The notion that local government shouldn't compete with the private sector in telecom is the basis of laws in about a dozen states that ban or restrict market entry by municipalities. A Wisconsin law enacted last spring bars cities from using tax revenues to construct or operate telecommunications facilities in areas where private firms already provide service, and mandates a three-year cost study and public hearings. The measure, passed after strenuous lobbying by telcos and cable firms, complicates any future expansion of broadband systems operated by several Wisconsin cities outside the district, including Waupaca, and Sun Prairie near Madison.

A long-standing Minnesota statute requires cities that want to sell regular phone service to win a 65 percent majority in a voter referendum. The law doesn't apply to cities that offer only Internet access, but it obliged Windom, which wanted to route local phone calls over its FTTP network, to hold referendums before moving ahead. Voters approved the system on the second try, in 2000. The statute hampers the ability of municipal utilities to broaden their market appeal by bundling phone service with their broadband offerings, perhaps in partnership with private firms. The MMUA has lobbied unsuccessfully to change the law for years.

In case of market failure, call ...

Considering the legal roadblocks erected in some states (state law doesn't yet restrict government entry into telecom markets in Montana, Michigan or the Dakotas) and deepening penetration into nonmetro areas by private firms, the best long-term prospects for municipal broadband may lie in tiny, remote communities that are in danger of being permanently bypassed by the Internet revolution. Broadband coverage in the district remains a patchwork quilt of high-speed technologies, shot through with holes where only dial-up is available. In the Center for Rural Policy and Development's broadband study, 15 percent of Minnesota communities had no broadband access, and that figure doesn't include unincorporated areas where one in five Minnesotans lives.

The Center's Geller suspects that the market has failed in those areas, limiting residents and businesses to dial-up until a better, cheaper technology comes along. "I don't see a lot of providers clawing over each other's backs competitively to serve 300 or 400 people in some very rural location in Minnesota," he said. So in such places municipal utilities may fill a niche as the high-speed provider of last resort. Wisconsin's anti-muni law, in fact, allows local governments to roll out broadband systems without restriction if no commercial provider promises to begin service within nine months.
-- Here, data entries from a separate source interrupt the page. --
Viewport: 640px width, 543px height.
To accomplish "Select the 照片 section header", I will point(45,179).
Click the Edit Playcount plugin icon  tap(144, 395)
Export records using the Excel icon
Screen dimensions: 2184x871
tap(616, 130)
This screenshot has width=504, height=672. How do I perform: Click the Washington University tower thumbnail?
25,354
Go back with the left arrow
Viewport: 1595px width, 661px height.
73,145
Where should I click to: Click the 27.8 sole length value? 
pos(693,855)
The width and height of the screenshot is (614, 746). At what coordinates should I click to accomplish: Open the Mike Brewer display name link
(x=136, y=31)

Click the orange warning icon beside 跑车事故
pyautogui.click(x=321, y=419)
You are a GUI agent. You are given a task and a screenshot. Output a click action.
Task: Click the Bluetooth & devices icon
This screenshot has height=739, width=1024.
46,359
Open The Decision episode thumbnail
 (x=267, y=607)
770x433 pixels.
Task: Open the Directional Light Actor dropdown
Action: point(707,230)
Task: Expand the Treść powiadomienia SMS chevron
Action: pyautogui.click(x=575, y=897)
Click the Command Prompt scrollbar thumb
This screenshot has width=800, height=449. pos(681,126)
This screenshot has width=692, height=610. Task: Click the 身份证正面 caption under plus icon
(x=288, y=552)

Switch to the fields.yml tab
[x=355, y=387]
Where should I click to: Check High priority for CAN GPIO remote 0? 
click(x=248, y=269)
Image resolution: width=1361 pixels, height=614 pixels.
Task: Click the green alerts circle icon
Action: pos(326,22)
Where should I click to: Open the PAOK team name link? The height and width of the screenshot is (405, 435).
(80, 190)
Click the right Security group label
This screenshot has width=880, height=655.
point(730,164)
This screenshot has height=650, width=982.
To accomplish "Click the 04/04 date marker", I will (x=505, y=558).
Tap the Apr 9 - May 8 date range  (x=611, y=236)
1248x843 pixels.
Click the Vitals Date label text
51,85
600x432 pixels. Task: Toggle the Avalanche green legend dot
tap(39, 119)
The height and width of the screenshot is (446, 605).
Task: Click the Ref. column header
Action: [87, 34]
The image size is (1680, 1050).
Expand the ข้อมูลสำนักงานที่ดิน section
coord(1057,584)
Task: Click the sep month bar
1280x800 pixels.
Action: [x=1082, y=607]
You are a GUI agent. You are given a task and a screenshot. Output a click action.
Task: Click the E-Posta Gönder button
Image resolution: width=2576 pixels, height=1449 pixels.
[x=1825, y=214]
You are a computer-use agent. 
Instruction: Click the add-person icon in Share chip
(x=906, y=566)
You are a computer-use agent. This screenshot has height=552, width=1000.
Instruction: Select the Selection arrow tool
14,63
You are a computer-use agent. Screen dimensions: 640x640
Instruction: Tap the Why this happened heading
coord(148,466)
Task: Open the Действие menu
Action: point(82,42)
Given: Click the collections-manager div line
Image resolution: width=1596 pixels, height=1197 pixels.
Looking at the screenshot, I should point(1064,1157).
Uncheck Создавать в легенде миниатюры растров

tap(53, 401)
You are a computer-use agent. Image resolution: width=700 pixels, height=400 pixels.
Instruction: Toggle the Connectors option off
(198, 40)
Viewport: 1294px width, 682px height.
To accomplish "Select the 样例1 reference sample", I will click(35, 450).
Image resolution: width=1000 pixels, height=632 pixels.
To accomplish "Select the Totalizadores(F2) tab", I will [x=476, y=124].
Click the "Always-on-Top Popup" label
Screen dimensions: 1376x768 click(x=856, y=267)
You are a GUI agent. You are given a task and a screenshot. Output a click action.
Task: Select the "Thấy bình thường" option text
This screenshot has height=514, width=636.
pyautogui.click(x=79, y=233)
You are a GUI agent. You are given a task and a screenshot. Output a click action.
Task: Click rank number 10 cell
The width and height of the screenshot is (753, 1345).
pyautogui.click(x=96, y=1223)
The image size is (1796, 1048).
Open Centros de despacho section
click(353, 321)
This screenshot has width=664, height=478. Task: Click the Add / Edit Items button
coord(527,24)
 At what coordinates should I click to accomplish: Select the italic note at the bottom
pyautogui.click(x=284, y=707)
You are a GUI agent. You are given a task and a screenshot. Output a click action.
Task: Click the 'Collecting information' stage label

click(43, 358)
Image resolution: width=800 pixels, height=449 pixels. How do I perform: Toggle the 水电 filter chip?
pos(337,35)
Emerging broadband over power lines (BPL) technology, which transmits data packets down electrical wires, would make municipal utilities a natural fit for deployments in sparsely populated areas of the district. After all, power lines run just about everywhere, thanks to the determination of city-owned utilities a century ago not to be left behind by a hot new technology. The city of Rochester, Minn., is piloting a BPL system with 10 customers, including a church and cyber café. If technical and market tests go smoothly, the city's public utility would lease bandwidth on its power lines to Hiawatha Broadband Communications, an ISP and cable firm in Winona.